Can smoking affect your self-esteem?

By Sally Writes

There are so many reasons why quitting smoking is one of the best decisions you could make in your life: a longer lifespan, for one, as well as greater quality of life. One benefit of kicking the habit that isn’t often mentioned, however, is its psychological aspect. There is a delicate link between the habits we choose and our self-esteem. In this post, we focus on how putting out your last cigarette could be the first step towards a happier life.

Chicken or the Egg?

When it comes to smoking and self-esteem, we are faced with a curious situation. On the one hand, studies have shown that low self-esteem can lead to addiction. In essence, drugs and tobacco can sometimes be used as a form of escape; a way to deal with stress, nerves and sometimes, a feeling of loneliness. However, research indicates that the link is very much reciprocal; that is, smoking can in turn lead to a drop in self-esteem.

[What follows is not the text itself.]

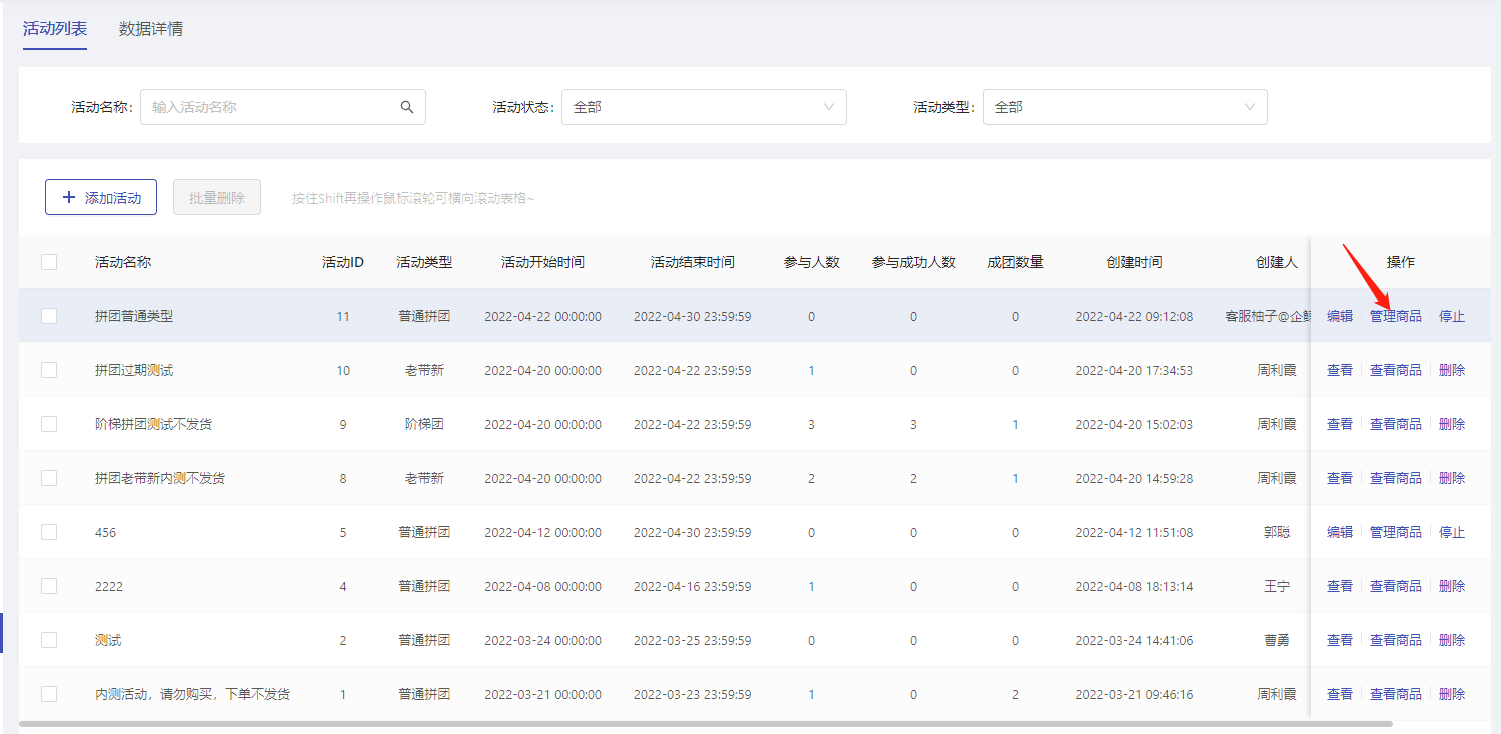Check the box for 拼团普通类型 row

tap(49, 316)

The Psychological Effects of Smoking

An interesting 2011 study published in the journal BioMed Central focused on adolescents in particular, finding that their stereotypes of smokers tend to be largely negative. In some cultures in particular, smoking is seen as socially unacceptable, which can lead to a “pariah” effect in which those who smoke can feel subtly discriminated against. In another 2017 study, smokers were found to show 200% more hypersensitive behavior compared to non-smokers. They also suffered 178% more stress than those who did not smoke.

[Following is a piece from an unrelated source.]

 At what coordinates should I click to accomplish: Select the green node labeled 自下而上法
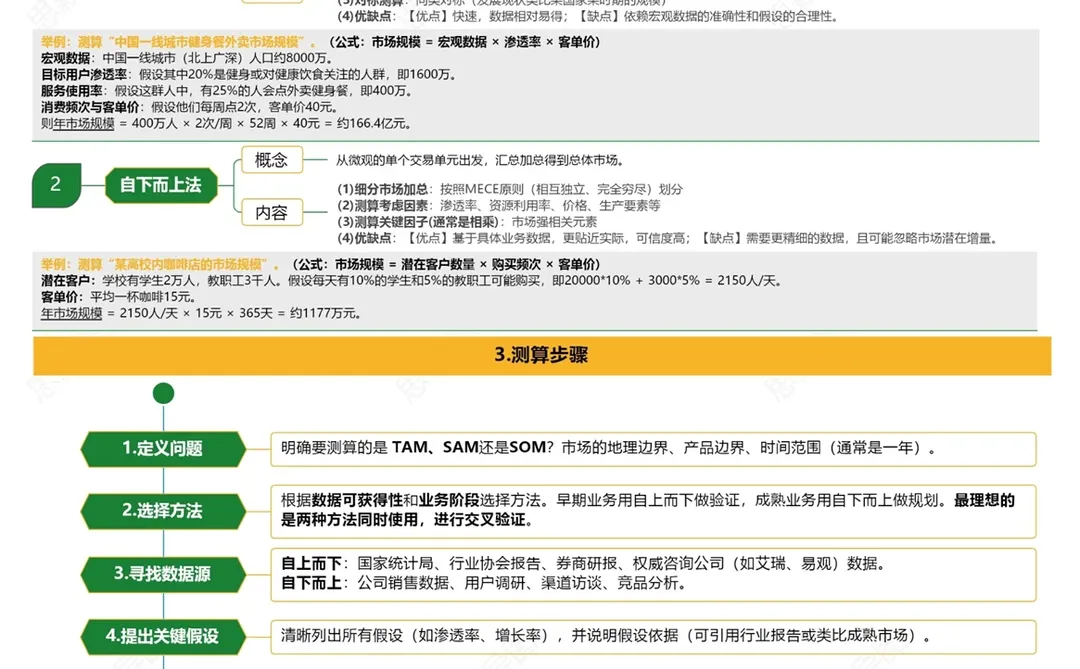coord(161,185)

The link between hypersensitivity and low self-esteem has been established in many studies. In one study, it was established that hypersensitive individuals require more positive feedback to maintain their self-esteem, reacting negatively to feedback that is not unequivocally positive. The scientists concluded that social hypersensitivity can result in greater vulnerability to depression.

The Link between the Physical and Psychological

Smoking can affect one’s self-esteem in indirect ways as well. Quitting has immediate and long-term benefits for one’s health and finances, one of the most pertinent to self-esteem being an improvement in oral health. Smoking stains teeth and contributes to gum disease such as gingivitis, which results in bad breath and can cause gums to bleed at the slightest touch. It can also contribute to tooth loss by weakening the tissues that surround teeth.

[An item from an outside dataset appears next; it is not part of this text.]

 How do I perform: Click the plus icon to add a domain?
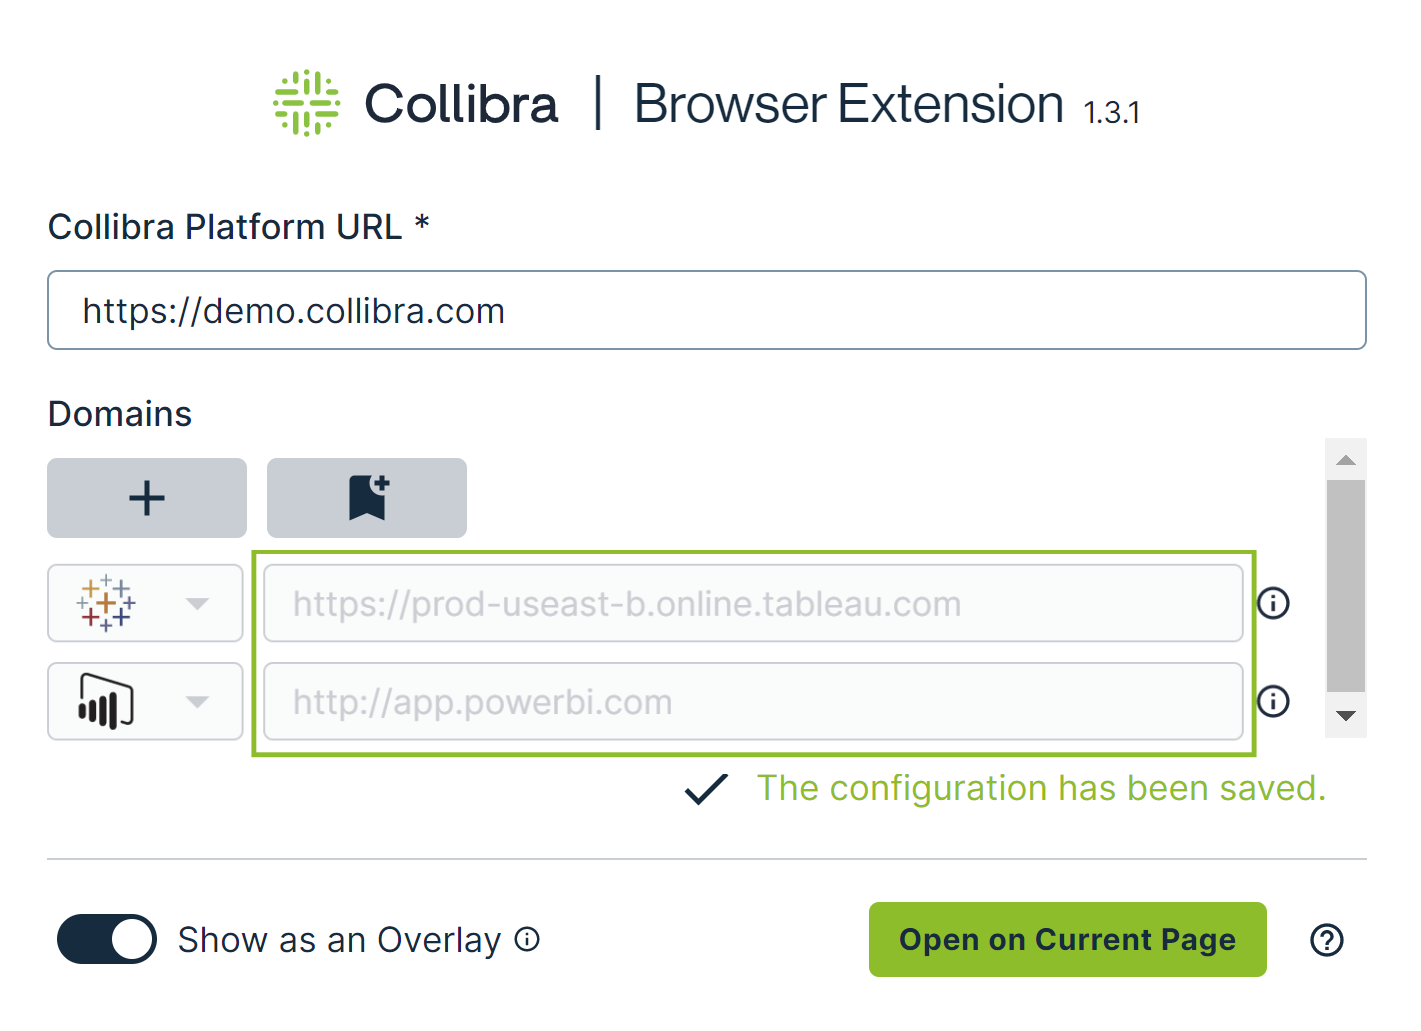pos(146,497)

Having a good smile is key to self-confidence. Research has shown that optimal oral health is linked not only to greater self-esteem, but also to overall happiness. One study, for instance, related skipping dental appointments to greater unhappiness. It can be very difficult to maintain good oral health while smoking; even developments in whitening technology cannot undo the damage caused to gums or put a stop to tooth loss.

Our appearance and the way we smell are both tied to our self-confidence. Smoking is linked to greater hypersensitivity and anxiety, and it affects the way we socialize and relate to others. In addition to the many ways that quitting can benefit your health and finances, it can help instill a happier, more sociable frame of mind and ensure your oral health stays in tip-top condition for many years to come.